The question is, what punishment should be imposed on someone after they are found guilty of murder?
Our Charter protects the guilty from “cruel and unusual treatment or punishment.” Our Supreme Court has said that to be considered cruel and unusual, a punishment must be one that “would shock the conscience of Canadians.” Our Charter also declares that everyone has the right to life and not to be deprived of that right except in accordance with principals of fundamental justice.
It is trite to observe that there is nothing in this world more valuable than one’s life. I would suggest that the conscience of Canadians is not shocked by the prospect of a convicted murderer having to serve a minimum 10-year sentence. The victim, whether an “abusive drug dealer” or the nice, older lady down the block, is dead. Victims serve a maximum sentence which has no parole.
John McLean, Vancouver
Before I retired as a professor, I used to think that it was just the luck of the draw that I was fortunate enough to have landed that job, and that professors never seemed to me to be any better or any worse than your typical Joe.
But reading Benjamin Perrin’s reasoned article, Politicians Can’t Interfere With How Stafford’s Killer Serves Her Time (Oct. 5), and contrasting it with Conservative Leader Andrew Scheer’s ill-informed outrage has caused me to change my mind.
Maybe the educated “elites” really do have something valuable to offer.
Frank Foulkes, Toronto
Slow to cheer LNG
With LNG’s victory and Trans Mountain now back in the race, one would think fracking and increased tanker traffic is sunny ways for us all (Ottawa Aims To Reboot Talks With First Nations On Pipeline – Oct. 4).
Natural gas is a fossil fuel that is 70- to 90-per-cent methane. When government tells us that natural gas just evaporates into the air, it is actually methane that is being released.
Perhaps we should look at both sides of this “victory” before celebrating it. Pipelines, increased tanker traffic, fracked natural gas will only add to climate change. We are seeing this now in the form of wildfires, drought, rising sea levels, typhoons.
When there are billions of dollars to be made, we convince ourselves everything is great. It’s amazing really: Scientists are saying the Earth’s climate situation is grave, and on the opposite side we have politicians high-fiving each other over a fossil-fuel deal.

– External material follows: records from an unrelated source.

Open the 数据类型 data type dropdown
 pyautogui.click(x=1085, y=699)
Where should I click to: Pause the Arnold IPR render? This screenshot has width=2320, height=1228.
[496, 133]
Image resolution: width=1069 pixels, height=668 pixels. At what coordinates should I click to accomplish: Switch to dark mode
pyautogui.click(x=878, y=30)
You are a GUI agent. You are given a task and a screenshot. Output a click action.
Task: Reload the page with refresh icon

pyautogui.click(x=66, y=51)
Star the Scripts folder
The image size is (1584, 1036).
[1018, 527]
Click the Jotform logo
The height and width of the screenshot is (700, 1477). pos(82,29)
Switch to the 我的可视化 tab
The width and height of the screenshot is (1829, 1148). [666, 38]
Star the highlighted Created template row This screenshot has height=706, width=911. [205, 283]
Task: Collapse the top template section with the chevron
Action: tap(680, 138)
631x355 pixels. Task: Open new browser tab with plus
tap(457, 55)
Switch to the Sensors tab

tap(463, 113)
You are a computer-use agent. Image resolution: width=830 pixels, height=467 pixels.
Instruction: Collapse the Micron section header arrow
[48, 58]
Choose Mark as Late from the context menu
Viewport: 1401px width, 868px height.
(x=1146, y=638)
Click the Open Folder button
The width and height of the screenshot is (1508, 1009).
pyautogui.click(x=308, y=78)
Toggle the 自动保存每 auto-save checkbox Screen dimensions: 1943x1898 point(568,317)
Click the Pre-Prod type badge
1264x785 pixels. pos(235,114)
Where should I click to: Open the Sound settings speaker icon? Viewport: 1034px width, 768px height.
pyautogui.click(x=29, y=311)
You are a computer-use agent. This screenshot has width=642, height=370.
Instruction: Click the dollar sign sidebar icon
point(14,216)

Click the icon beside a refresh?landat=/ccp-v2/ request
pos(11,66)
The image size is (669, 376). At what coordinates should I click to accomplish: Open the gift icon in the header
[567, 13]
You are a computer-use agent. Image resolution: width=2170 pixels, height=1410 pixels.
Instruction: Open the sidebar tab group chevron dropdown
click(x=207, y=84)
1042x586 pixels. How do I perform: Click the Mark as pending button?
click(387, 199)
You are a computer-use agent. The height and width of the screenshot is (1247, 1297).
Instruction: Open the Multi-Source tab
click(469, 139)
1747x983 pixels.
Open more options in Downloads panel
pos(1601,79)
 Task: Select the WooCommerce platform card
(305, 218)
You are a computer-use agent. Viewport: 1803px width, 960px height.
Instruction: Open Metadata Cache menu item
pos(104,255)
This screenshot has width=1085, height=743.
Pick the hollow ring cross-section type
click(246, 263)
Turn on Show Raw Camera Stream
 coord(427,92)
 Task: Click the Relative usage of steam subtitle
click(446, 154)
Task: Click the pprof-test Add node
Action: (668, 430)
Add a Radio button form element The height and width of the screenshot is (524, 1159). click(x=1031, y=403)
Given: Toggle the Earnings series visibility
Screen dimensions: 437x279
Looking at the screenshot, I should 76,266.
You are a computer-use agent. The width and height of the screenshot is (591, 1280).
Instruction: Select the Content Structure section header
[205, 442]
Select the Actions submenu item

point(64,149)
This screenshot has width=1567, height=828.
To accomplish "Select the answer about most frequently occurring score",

Green Leader Andrew Weaver and other climate scientists are not saying no to a growing economy, they are saying the LNG deal is a tough balancing act, and with all the natural disasters we have had lately, we need to be sure – because at this point, we cannot afford to be wrong.
Lisa Ross, Vancouver
We’re already learning what almost one degree of global warming looks like, however, we must start grappling with the fact that our ongoing emissions have pretty much locked in a greater increase. If Canadians have any aspiration of doing our part, it makes no sense whatsoever to be embarking on the building of more oil and gas infrastructure.
It makes no sense for our governments to be buying/building pipelines, or further subsidizing the fossil fuel industry by rebating taxes or tariffs on steel, or building a whole new LNG infrastructure on coastal B.C.
Where are the visionary leaders who will help direct all of this government support and subsidization toward making Canada a leader, and a leading employer in, clean-energy technology?
Elaine Blacklock, Sudbury, Ont.
About that absurd name
The obvious new acronym, at least in Canada, for the trade deal that replaces NAFTA should be CAMUS, not the initials USMCA.
CAMUS puts Canada first, and strategically placed vowels make it easy to pronounce. Most importantly, it pays tribute to Albert Camus, the French Nobel laureate and philosophic proponent of the absurd. What concept better epitomizes our relationship with Donald Trump?